== Requirement ==
In the records below, tally every line containing "agent". Report only the total.

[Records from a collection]
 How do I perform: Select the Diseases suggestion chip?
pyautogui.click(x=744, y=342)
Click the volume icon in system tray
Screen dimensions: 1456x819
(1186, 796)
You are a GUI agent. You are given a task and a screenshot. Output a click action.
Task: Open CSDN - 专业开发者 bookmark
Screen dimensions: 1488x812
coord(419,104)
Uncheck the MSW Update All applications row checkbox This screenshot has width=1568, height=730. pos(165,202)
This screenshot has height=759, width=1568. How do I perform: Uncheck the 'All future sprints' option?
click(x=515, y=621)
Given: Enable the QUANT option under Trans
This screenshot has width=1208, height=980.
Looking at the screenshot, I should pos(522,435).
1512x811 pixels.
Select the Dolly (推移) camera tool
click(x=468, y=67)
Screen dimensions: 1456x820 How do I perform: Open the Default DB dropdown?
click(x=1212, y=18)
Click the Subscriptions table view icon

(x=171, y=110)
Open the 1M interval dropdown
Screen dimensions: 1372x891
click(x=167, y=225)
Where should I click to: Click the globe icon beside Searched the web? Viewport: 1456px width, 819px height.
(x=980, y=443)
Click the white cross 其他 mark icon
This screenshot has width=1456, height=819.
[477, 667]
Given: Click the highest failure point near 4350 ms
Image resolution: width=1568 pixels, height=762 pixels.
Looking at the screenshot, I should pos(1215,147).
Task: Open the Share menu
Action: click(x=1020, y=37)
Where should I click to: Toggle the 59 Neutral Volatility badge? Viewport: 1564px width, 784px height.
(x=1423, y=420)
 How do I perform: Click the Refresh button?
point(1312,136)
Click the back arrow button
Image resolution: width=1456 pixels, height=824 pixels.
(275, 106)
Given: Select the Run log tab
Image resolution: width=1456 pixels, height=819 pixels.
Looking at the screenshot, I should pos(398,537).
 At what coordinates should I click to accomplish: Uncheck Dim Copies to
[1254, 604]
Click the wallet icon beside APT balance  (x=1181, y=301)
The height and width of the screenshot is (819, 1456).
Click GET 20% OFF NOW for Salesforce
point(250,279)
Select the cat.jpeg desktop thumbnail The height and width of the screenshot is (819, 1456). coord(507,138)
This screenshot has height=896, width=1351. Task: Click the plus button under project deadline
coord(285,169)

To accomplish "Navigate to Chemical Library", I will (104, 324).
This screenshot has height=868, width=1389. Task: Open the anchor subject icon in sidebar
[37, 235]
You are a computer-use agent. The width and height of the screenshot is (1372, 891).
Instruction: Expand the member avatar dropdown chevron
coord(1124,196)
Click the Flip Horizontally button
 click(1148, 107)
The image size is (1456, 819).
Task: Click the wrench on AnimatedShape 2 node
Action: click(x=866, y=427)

== Task answer ==
2